:: Directions for this task ::
Answer with nothing but the number of lines in the listing below that contain "height".

:: Supplied records ::
•••••

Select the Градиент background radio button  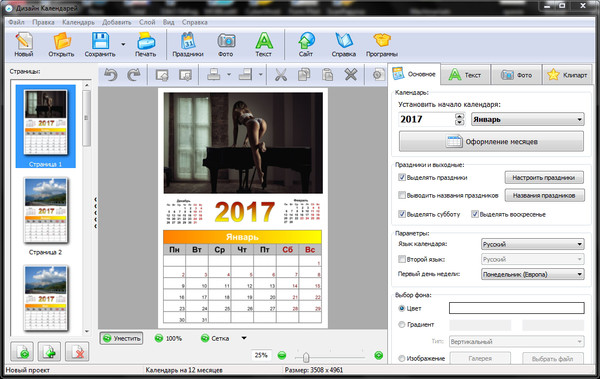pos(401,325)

•••••

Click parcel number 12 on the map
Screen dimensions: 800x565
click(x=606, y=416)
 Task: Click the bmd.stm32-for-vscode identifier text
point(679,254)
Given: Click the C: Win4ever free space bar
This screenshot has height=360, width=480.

•••••

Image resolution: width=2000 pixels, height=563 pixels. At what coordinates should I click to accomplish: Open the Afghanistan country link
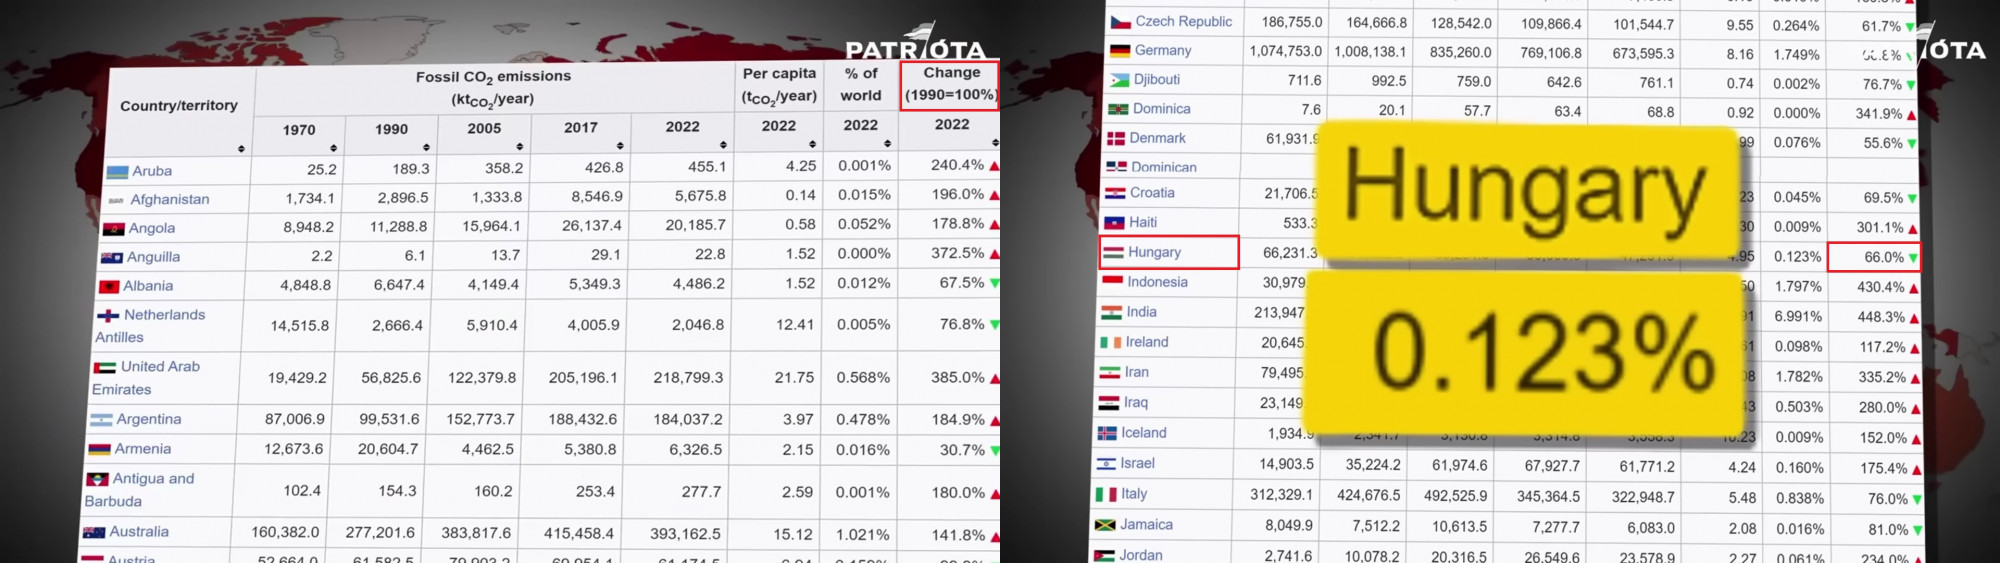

•••••

:: Output below ::
2